The Foundry Nuke: Gizmo Creation – Tips and Tricks

Hi everyone,

The Foundry has recently published a video I created for them earlier this year, Gizmo Creation: Tips and Tricks. Let me know if you found them useful, hopefully there will be more parts in the future. Thanks!

I will just grab the great description from the video the Foundry has provided:

Gizmos are user-created super-tools in Nuke, which are an easy way to package up parts of your node graph into a single group – or Gizmo – so that it can be shared across projects, teams, and Nuke Scripts.

In this video, Tony Lyons gives an insight into how he creates Gizmos in Nuke.

He starts with the User Knob Interface and how it’s been revamped, making Gizmo creation more straightforward and faster than ever before.

Tony then looks at how we can elevate the flexibility and versatility of our Gizmos by adding multiple inputs and a switch node so you can switch between inputs easily.

He also touches on how parameters from nodes within your Gizmos can be added to the Gizmo itself, allowing you to adjust things from the node graph without needing to dive into your tools to find a specific knob tweak.

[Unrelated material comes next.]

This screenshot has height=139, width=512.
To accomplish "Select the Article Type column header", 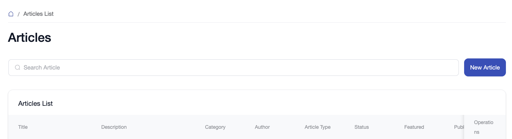I will point(318,127).

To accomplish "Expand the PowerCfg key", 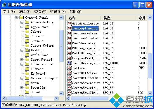I will click(22, 87).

Want to know more about Gizmos? Check out

https://learn.foundry.com/course/1023…
https://learn.foundry.com/course/6585…

Want to see more of Tony Lyons? Check out https://www.creativelyons.com/

Interested in Nuke? Try it for free here! https://www.foundry.com/products/nuke…

Chapters 0:00
Introduction 0:31
User Knob Editing Toolbar 1:29
Linking Parameters Between Nodes 3:27
Changing Knob Properties 4:28
Speed Up Gizmo Creation 5:13
Customising Input Names 8:01
Changing the Default Input 10:50
Switching Between Multiple Inputs 14:52
Adding Mix and Mask Options 20:13
Adding Channel Options

About Us: We are the creators of industry-standard visual effects, computer graphics and 3D design software for the Digital Design, Media and Entertainment industries. Since 1996, Foundry has strived to bring artists and studios the best tools for their workflows so they can battle industry constraints whilst staying creative. Subscribe to our channel and get the latest news, tutorials, webinars and updates from the Foundry team.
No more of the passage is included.